Tue, 02/15/2022 - 09:09
Jamie Roberts will host the next All Star Comedy show at Bay Street Theater on Saturday.

Coppola Classic
Screenings of a new 35mm print of Francis Ford Coppola’s 1974 film “The Conversation” will take place at the Sag Harbor Cinema for one week starting Friday. Mr. Coppola, who personally supervised the creation of the new print, considers it his most personal film and one that, while conceived more than 40 years ago, “still resonates today.”

Gene Hackman stars as Harry Caul, a lonely wiretapping expert hired to record a seemingly innocuous conversation between two lovers. When he listens to the tape, Caul fears he might put the couple in jeopardy if he turns it over to his client.

Nominated for the best picture Oscar (it lost to Mr. Coppola’s “The Godfather”), it also stars Harrison Ford, John Cazale, Cindy Williams, Robert Duvall, and Allen Garfield.

Comedy and Auditions
Jamie Roberts will host the All Star Comedy show at the Bay Street Theater in Sag Harbor on Saturday at 8 p.m. He will be joined by Reggie Thomas and Kareem Green. Tickets are $35.

Mr. Roberts has performed on MTV, Sirius XM Radio, NBC’s “Law and Order,” and FYI-TV’s “A Question of Love.” He is the founder of Comedy With a Purpose, a business that uses comedy to address social problems.

Inspired in part by Dave Chappelle, Chris Rock, and his Haitian parents, Mr. Thomas has been commissioned by media companies such as BuzzFeed, Complex Media, and Atlantic Records. 

Mr. Green has toured throughout the United States, Europe, and the Caribbean and has performed in New York at Caroline’s on Broadway, Gotham Comedy Club, and the Comic Strip Live.

Bay Street has also announced that video submissions are now open for “The Grift,” an immersive, site-specific theatrical experience that will take place throughout Sag Harbor from March 17 through April 3. The audition portal will be open through Feb. 25.

The production calls for male and female actors with strong improvisational skills. The salary is $500 for four weeks, including one week of rehearsal. More information, including roles and submission requirements, is on the theater's website.

Native Cinema
Ginew Benton, an Ojibway filmmaker who grew up on Shinnecock Nation land, will show three short films at the Southampton Arts Center on Saturday at 6 p.m. A question-and-answer session will follow.

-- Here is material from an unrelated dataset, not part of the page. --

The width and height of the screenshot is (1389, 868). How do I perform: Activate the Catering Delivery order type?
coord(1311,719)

“Mirror Man” features a Native police officer who is met by a supernatural entity when she is called to investigate a possible burglary. “Looking Glass” is the story of a young Native American man who builds a time machine in an attempt to bring his dead father back to life. In the third film, a father reads to his son an excerpt from a classic Ojibway book.

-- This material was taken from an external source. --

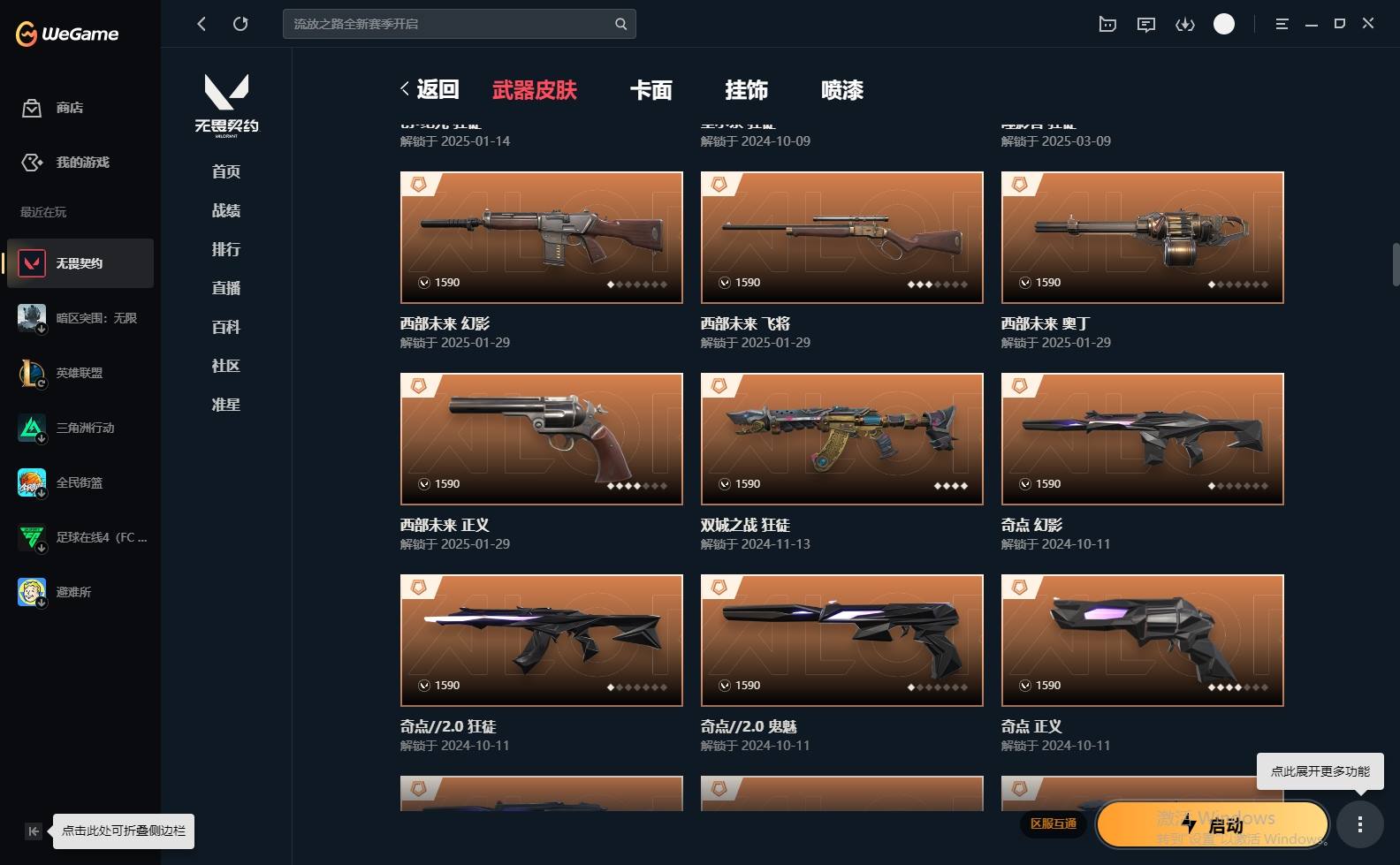Switch to the 喷漆 tab

pos(842,89)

Mr. Benton was a 2007 Ford Foundation Film Fellow with the Sundance Institute. “Looking Glass” has won awards and nominations from the AFI World Peace Initiative, the Red Nation International Film Festival, and the BendFilm Festival.

Tickets are $15.

Virtual Jazz
The virtual winter music series from the Arts Center at Duck Creek continues on Saturday with a performance by the Kazemde George Quintet at Bay Bayeux in Brooklyn. It will be available for viewing on the center’s website and YouTube channel within a week.

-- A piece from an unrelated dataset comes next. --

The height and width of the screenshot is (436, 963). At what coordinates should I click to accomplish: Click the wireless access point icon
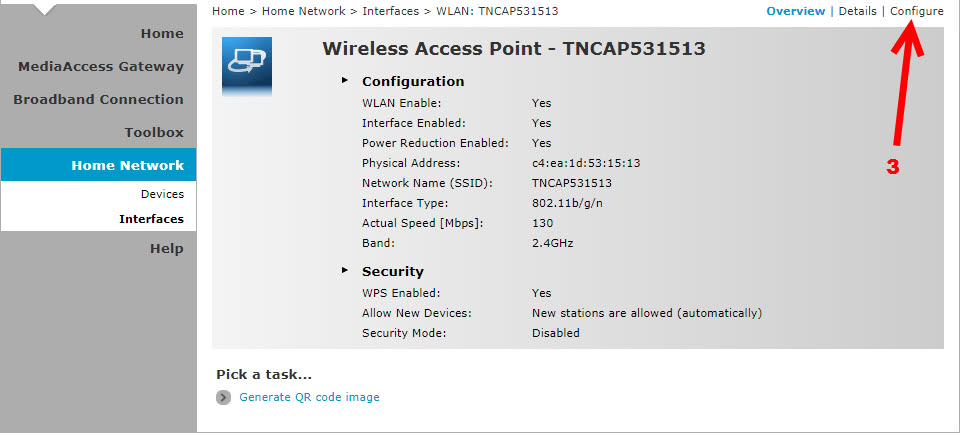pyautogui.click(x=246, y=66)
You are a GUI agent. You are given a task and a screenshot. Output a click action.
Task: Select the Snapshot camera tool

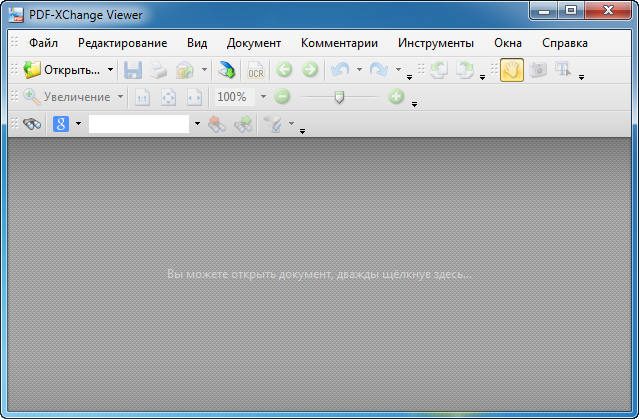pos(538,71)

An African-American jazz saxophonist and composer based in Brooklyn, Mr. George earned a B.A. in neurobiology from Harvard and an M.A. in jazz composition from the New England Conservatory. He has defined his mission as the development of his own style as a creative innovator of African-American music, “and to help in elevating communities of underprivileged youth through music and other cultural education.”

Mr. George will be accompanied by Sami Stevens, vocals; Manuel Schmiedel, piano; Alon Near, bass, and Adam Arruda, drums.

Digital History
The Shelter Island Historical Society has received a $125,000 grant from the Robert David Lion Gardiner Foundation to create and install “Digital Tapestry,” a virtual reality experience that will focus on Shelter Island life during the American Revolution.

"Digital Tapestry," using period paintings, will be narrated by "Captain James Havens and his wife, Elizabeth," who owned and lived in Havens House on Shelter Island during the Revolutionary War years. Now home to the historical society, Havens House was built in 1743.

The exhibition is scheduled to open in the spring at the Shelter Island History Center.